The explorer Prince Paul von Wuerttemberg was born in Pokoj (now it is in Poland) and he spent here his childhood. His mother Luise von Stolberg-Gedern is buried on the local evangelic cemetery. His elder brother Eugen, who was the owner of Pokoj (Carlsruhe), (was the general in the Russian army) and his two wives and children are buried in the Evangelic Church in Pokoj.
At the end of his life Prince Paul started to build a villa which was called “Paulsberg”. It wasn’t finished before Paul’s death and he didn’t live in it. This house was destroyed in 1945 at the end of the WW2.
I’m very interested if you have any evidence that Jean Baptiste Charbonneau was in Pokoju (Carlsruhe) with Prince Paul. During the period 1824-1829 Paul’s mother – Princess Luise lived here (she died in 1834). I think Paul visited his mother, brother and the whole family. His father had died in 1822 and a few months after his death Prince Paul resigned from the army and set off his journeys. If Paul travelled all over Europe from one palace to another with the young Indian as his servant or slave I guess they probably stayed in Pokoj.
If it is true, it will be interesting information for our local community that in the 19th century an Indian man was here. I read your novel and I found out about the shocking and immoral behavior of Prince Paul.

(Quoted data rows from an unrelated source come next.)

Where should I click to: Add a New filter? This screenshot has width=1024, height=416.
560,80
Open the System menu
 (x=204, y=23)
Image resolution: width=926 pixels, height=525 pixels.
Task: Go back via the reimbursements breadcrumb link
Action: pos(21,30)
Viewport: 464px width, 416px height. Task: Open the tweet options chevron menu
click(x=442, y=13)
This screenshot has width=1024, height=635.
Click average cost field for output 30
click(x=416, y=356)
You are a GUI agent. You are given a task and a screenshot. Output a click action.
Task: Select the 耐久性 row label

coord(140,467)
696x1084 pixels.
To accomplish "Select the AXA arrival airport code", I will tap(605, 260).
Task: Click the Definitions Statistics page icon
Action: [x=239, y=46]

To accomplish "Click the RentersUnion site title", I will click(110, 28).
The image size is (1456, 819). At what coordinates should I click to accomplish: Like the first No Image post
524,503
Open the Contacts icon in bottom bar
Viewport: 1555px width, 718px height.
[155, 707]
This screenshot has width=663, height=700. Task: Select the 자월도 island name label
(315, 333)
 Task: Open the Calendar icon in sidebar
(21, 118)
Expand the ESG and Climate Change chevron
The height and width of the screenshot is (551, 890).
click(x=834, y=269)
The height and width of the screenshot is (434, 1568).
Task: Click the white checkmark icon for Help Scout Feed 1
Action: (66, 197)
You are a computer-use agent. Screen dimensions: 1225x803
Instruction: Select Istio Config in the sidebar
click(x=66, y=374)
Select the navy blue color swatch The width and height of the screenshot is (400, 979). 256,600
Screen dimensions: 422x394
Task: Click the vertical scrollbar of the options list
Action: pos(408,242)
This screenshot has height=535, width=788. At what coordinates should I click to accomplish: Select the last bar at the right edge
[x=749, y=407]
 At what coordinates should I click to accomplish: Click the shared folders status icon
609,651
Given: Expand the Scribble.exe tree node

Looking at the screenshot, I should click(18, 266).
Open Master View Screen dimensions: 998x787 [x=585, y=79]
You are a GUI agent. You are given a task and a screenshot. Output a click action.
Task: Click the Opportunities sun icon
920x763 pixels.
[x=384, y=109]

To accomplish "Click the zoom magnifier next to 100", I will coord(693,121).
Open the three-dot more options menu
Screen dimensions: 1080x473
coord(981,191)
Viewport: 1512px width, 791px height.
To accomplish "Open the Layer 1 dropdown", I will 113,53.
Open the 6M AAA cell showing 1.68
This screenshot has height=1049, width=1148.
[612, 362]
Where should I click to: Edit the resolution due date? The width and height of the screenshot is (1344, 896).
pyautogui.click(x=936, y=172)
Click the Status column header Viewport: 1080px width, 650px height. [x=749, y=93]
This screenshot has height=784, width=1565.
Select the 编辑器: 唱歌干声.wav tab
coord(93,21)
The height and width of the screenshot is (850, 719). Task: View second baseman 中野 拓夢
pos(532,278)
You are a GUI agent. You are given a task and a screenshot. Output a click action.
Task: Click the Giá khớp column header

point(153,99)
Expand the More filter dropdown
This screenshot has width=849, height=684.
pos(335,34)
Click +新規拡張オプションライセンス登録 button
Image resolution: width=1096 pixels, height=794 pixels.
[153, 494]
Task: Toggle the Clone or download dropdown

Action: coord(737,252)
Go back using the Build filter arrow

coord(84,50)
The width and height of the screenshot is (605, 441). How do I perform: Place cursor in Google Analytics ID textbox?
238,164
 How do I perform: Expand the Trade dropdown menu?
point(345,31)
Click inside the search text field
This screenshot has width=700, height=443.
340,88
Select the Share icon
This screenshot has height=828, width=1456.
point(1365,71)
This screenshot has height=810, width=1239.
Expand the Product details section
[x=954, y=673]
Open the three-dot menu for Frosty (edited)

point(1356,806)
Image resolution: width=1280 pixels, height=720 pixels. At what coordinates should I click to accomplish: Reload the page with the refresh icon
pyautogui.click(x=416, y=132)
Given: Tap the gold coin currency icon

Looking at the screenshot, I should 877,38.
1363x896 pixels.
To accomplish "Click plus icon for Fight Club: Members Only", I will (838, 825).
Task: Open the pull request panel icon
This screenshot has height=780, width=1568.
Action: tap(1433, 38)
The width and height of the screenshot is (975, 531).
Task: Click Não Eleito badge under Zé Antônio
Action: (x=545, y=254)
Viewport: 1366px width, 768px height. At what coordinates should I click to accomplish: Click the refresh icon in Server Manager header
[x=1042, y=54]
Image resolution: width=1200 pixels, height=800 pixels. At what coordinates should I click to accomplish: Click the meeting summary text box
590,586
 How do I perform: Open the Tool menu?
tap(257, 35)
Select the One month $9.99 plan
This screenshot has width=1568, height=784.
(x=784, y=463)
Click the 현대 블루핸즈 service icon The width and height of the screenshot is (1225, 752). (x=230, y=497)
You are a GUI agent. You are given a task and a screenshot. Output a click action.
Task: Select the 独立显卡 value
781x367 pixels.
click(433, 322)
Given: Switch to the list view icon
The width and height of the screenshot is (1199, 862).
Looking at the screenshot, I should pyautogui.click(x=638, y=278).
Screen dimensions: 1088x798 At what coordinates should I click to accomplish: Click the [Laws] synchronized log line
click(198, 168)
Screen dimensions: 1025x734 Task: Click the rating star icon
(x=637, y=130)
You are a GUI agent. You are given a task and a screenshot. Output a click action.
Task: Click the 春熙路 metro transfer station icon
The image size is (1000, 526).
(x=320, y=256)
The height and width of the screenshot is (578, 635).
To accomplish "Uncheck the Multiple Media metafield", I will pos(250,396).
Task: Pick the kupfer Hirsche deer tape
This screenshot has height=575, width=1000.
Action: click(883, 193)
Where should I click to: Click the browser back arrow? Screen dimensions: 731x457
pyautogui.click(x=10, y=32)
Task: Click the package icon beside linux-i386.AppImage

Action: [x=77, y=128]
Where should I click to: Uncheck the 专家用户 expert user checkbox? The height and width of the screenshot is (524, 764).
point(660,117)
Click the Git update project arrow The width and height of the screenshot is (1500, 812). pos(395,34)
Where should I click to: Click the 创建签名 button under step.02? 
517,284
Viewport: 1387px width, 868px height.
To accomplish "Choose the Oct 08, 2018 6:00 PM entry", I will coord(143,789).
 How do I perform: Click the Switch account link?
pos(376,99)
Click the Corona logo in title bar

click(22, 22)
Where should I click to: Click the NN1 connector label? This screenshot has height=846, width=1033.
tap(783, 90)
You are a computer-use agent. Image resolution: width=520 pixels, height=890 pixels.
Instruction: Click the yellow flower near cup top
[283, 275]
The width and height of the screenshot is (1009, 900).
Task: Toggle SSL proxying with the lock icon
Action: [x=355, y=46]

Is it true or only your imagination or hypothesis based on his memories?
One year ago the German man Kilian Klann, the author of the book entitled “Die Sammlung indianischer Ethnographica aus Nordamerika des Herzog Friedrich Paul Wilhelm von Wuerttemberg” visited me because he looks for Prince Paul’s diaries. They were probably burnt in Stuttgart during the war but he hopes that there is something in our local library in the church. He has “idea fix” that Paul von Wurttenberg was such a great German geographer and explorer as Humbold but nobody knows him and the world forgot about Paul.
I have read your book “Museum of Human Beings” with great pleasure and excitement. I hope one day somebody will translate it into Polish and Polish readers will be able to get to know this history connected with Germany in the past and now with the Polish town.